I Nove
Nove, perché i tre episodi che compongono il film possono contenerne altrettanti. Come la realtà, che è a più livelli. Oppure perché il 9 capovolto diventa un 6. La frase di lancio ("Y9u never kn9w when y9ur number is up") mescola - per similitudine - i numeri con l'alfabeto e la butta sull'inconoscibilità del destino, o caso che dir si voglia. Per essere più esplicito (?), il regista-sceneggiatore John August fa interpretare le parti che compongono l'opera ad altrettanti attori, sempre gli stessi ma diversamente conciati nei panni di personaggi differenti. E, a tentare di tenere legato l'insieme, all'inizio compare un braccialetto da polso che sembra fatto di fibre vegetali. Fragili quel tanto che basta a durare 99 minuti, per poi rompersi e disperdere il tutto.

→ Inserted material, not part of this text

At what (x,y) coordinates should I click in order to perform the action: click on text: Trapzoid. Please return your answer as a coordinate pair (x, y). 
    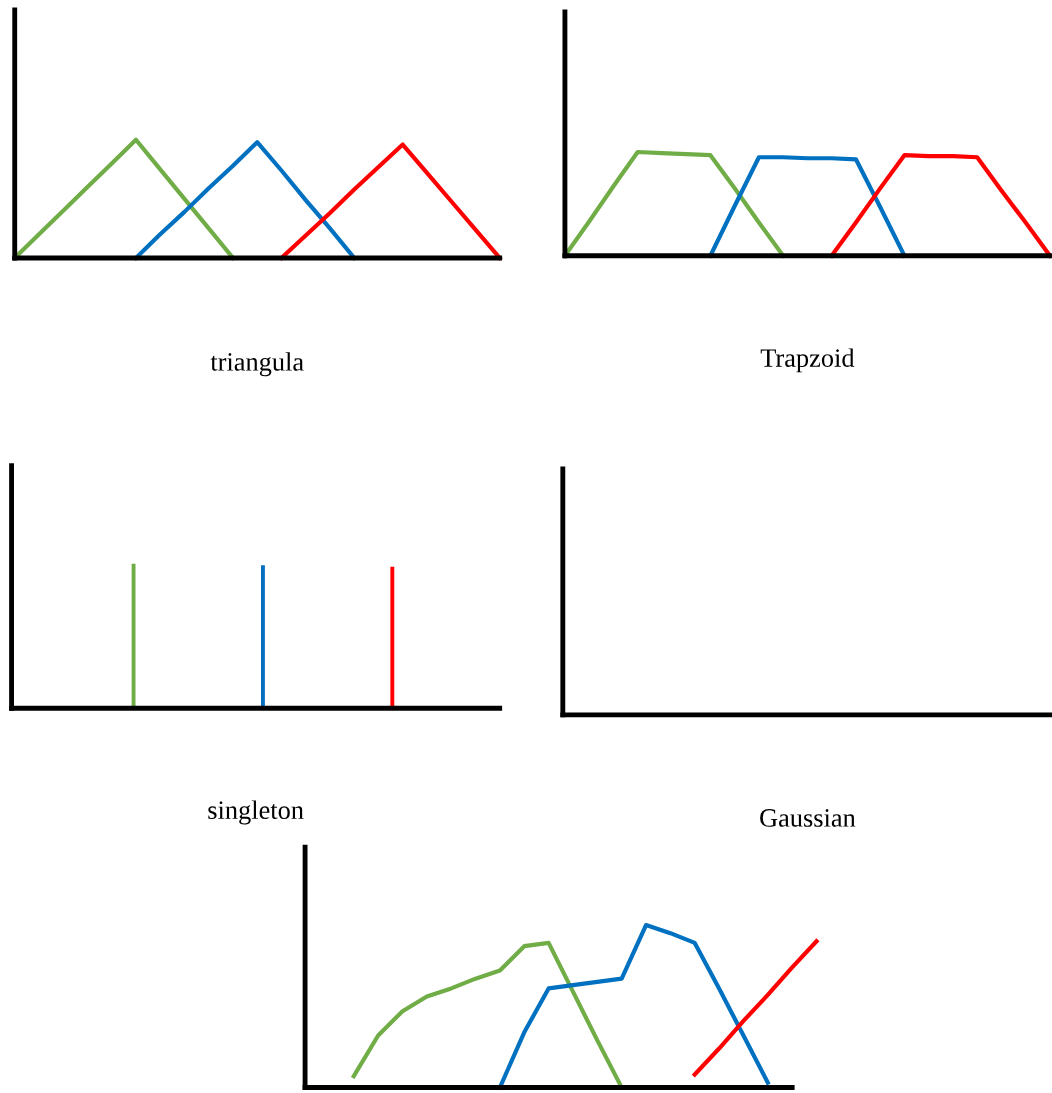
    Looking at the image, I should click on (808, 360).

I titoli e la materia delle diverse parti evocano un percorso artistico d'autore, tirato da un lato dalla libertà delle visioni, dall'altro dalle costrizioni dello "show business". In "the Prisoner" infatti il protagonista non si attiene alle regole - cioè una prigionìa imposta dalla produttrice - e di conseguenza la pellicola che lo contiene brucia, e lui sparisce insieme ad essa. Già qui cominciano le allucinazioni, con incursioni di persone presenti negli altri capitoli (sono gli effetti del crack, certo, ma non ce la caviamo così semplicemente e con raziocinio). In un caleidoscopio di inserti musical, strambi incontri, sensitività (c'è chi vede attraverso vetri specchiati), salti temporali, si arriva all'epilogo "Knowing": la vita è multidimensionalità, e sospesi sopra le teste abbiamo prismi luminosi tramite cui ci spostarci di mondo in mondo. Sceneggiatore degli ultimi tre film di Tim Burton, con "the Nines" August dirige per la prima volta un lungometraggio, piccolo rompicapo che dà l'impressione di sfuggire allo stesso prestigiatore, non mantiene sempre lo stesso tenore, traccia incroci con vicoli ciechi e forse perde per strada qualche passaggio per lo spettatore.

La frase: "è un sogno, sono in coma o già morto?".